Naquele momento, a Itália, que é o novo epicentro da Covid-19, registrava 4.636 infectados e 197 mortes, dos quais 542 casos confirmados estavam em Vo’ Euganeo. “Antes, havia apenas estimativas, sendo que conseguimos demonstrar cientificamente duas questões fundamentais: que o período de incubação do vírus é de duas semanas e que qualquer estratégia para conter essa pandemia deve levar em consideração o alto número de infectados que não apresentam sintomas”, disse Crisanti.

No dia 8 de março, duas semanas após a morte de Adriano, chegou ao fim a quarentena geral. Pouco tempo depois, em 14 de março, já não eram registrados casos diários de infecção no vilarejo, o que fez com que a vida começasse a voltar ao normal. Infelizmente, isso só durou seis dias.
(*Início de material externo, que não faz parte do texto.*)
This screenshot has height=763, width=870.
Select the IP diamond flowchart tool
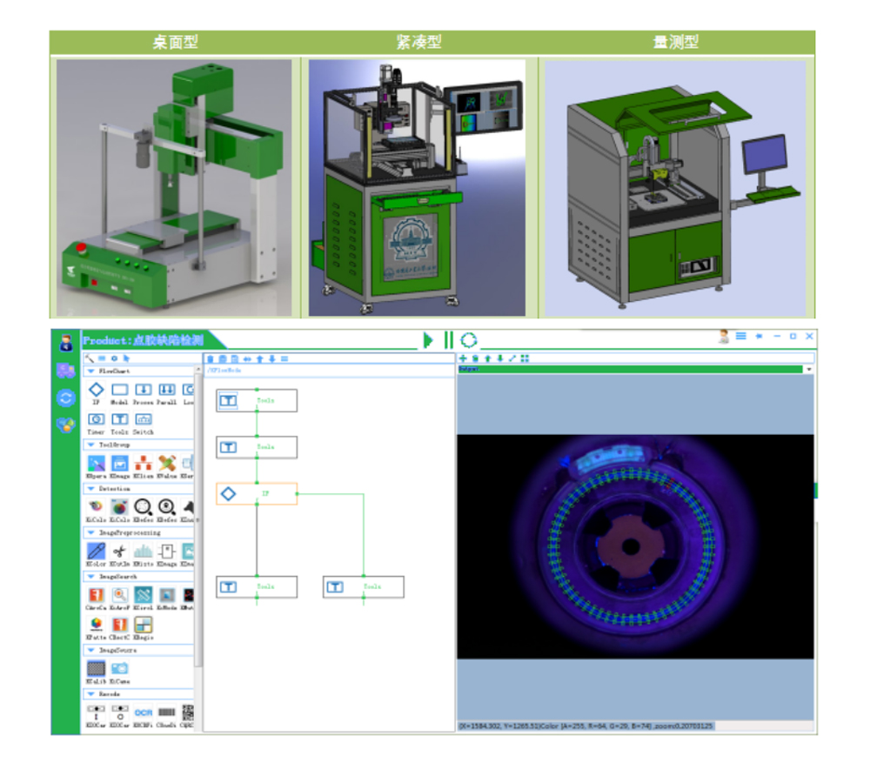coord(97,390)
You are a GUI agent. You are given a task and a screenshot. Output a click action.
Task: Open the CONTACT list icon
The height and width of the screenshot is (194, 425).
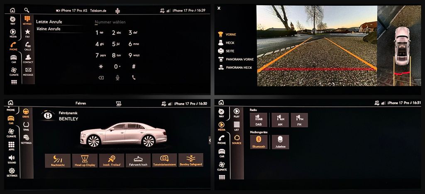[28, 59]
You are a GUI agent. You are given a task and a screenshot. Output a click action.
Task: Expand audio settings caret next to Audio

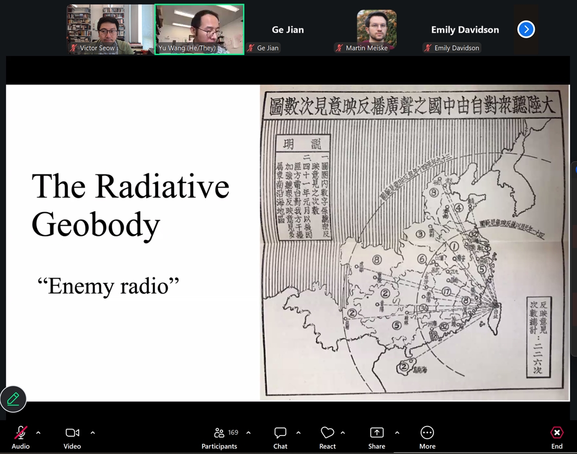(38, 433)
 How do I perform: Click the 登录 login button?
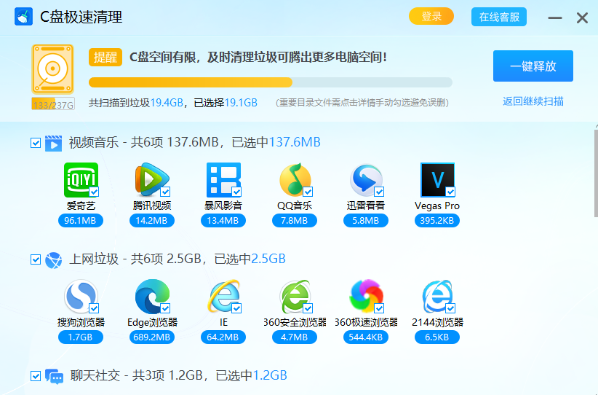431,17
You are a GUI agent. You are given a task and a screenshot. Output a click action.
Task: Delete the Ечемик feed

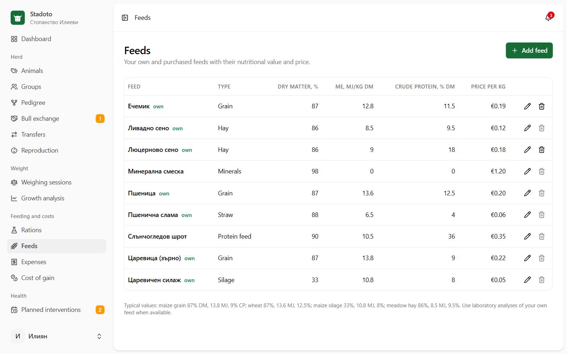pyautogui.click(x=541, y=106)
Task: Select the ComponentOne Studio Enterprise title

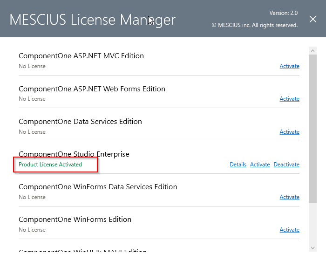Action: [x=74, y=154]
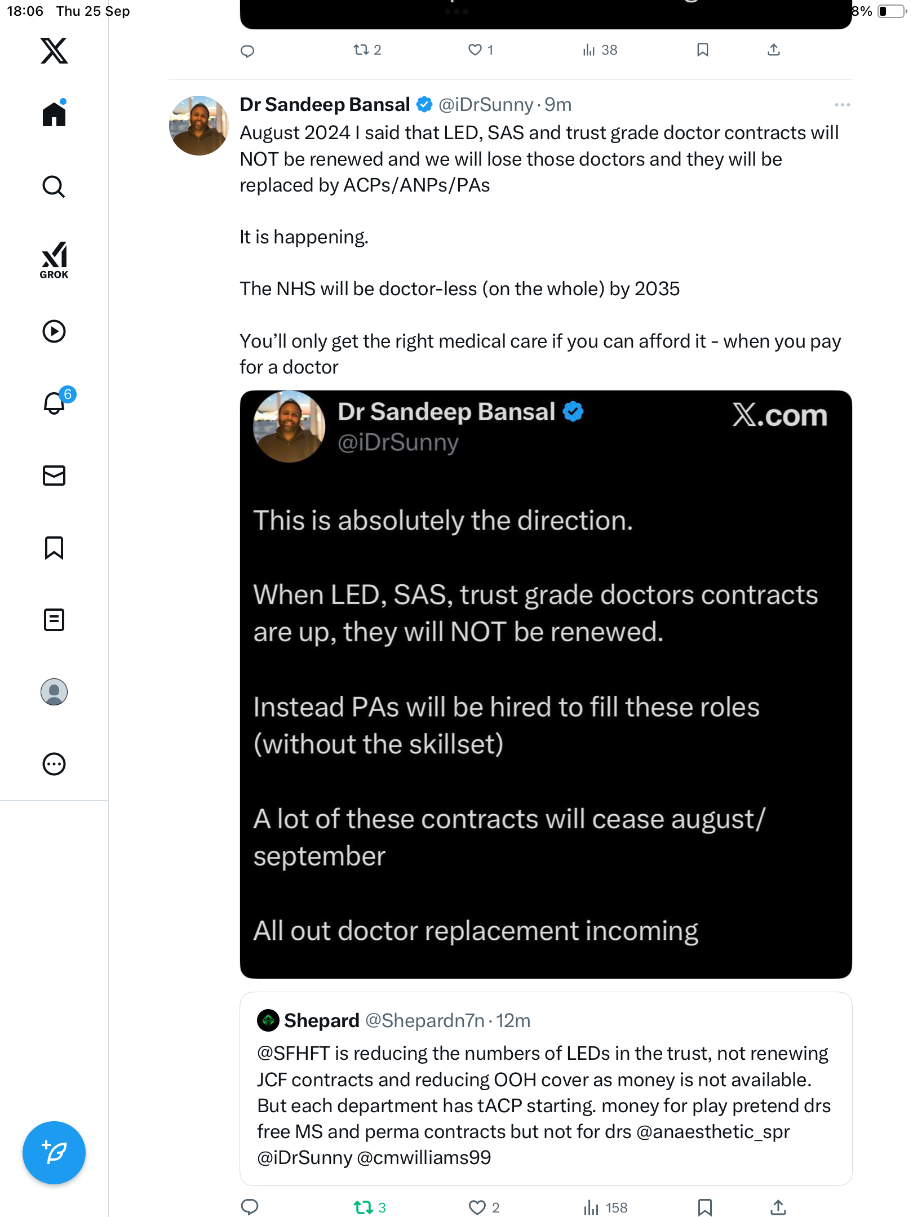Image resolution: width=913 pixels, height=1217 pixels.
Task: Bookmark the Dr Sandeep Bansal post
Action: point(704,1207)
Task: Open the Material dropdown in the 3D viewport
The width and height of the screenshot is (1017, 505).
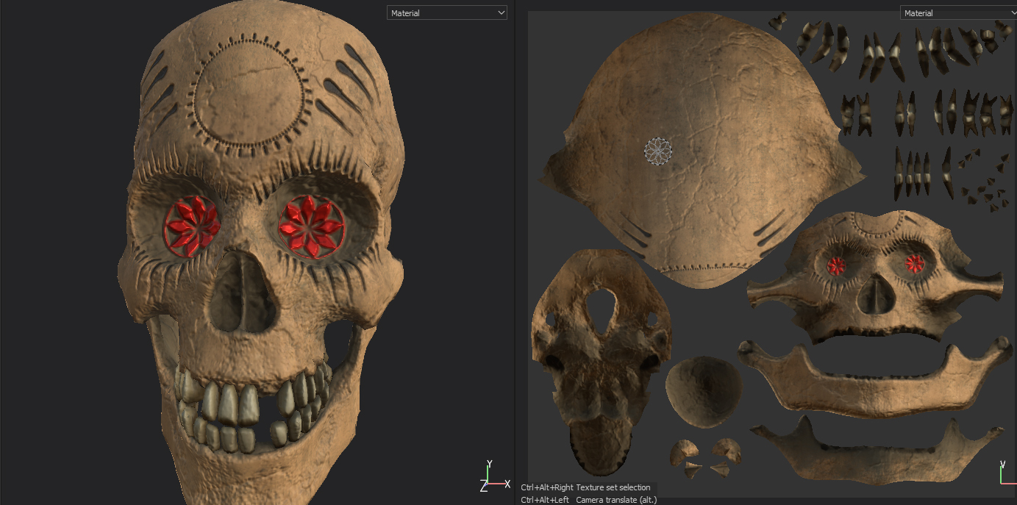Action: click(x=447, y=13)
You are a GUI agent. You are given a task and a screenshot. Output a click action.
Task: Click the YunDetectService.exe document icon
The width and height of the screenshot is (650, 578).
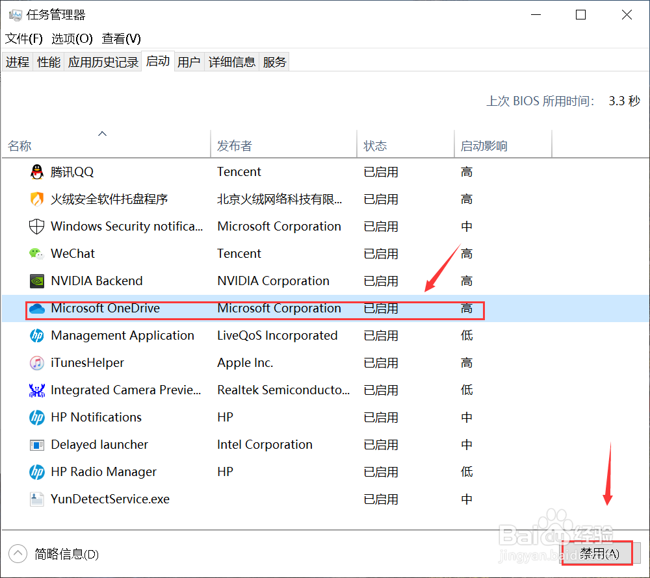point(37,499)
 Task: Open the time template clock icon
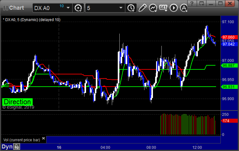(x=130, y=8)
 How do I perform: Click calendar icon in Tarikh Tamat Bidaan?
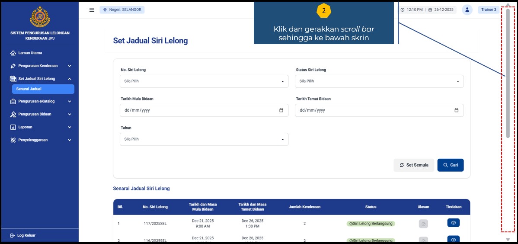click(x=456, y=110)
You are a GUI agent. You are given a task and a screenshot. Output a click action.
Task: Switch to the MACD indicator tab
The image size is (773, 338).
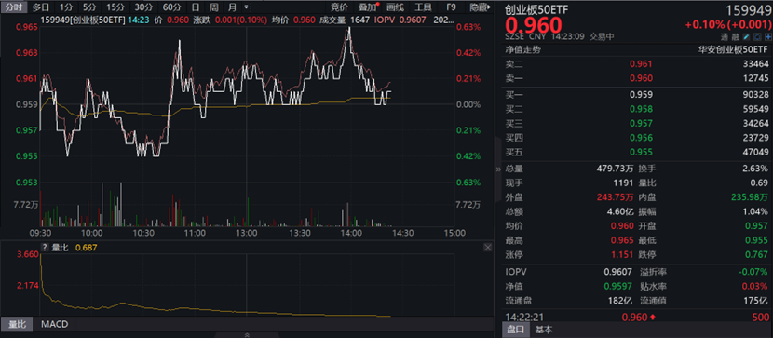[x=55, y=324]
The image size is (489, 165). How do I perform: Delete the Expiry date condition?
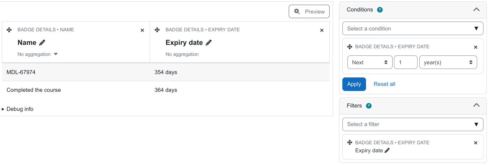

“Com que critérios se decide acabar com uma quarentena? Se isso é feito apenas baseando-se na diminuição do número de doentes, está deixando de fora todos os assintomáticos, e isso quer dizer que a doença pode voltar”, explicou Crisanti. “Já era de se esperar”.

Agora, com a certeza de que o isolamento dos infectados á a solução para travar a disseminação do coronavírus, o pesquisador afirma que o experimento não é replicável em regiões maiores, mas garante que é possível controlar as contaminações no âmbito de bairros, o que pode acabar salvando cidades inteiras.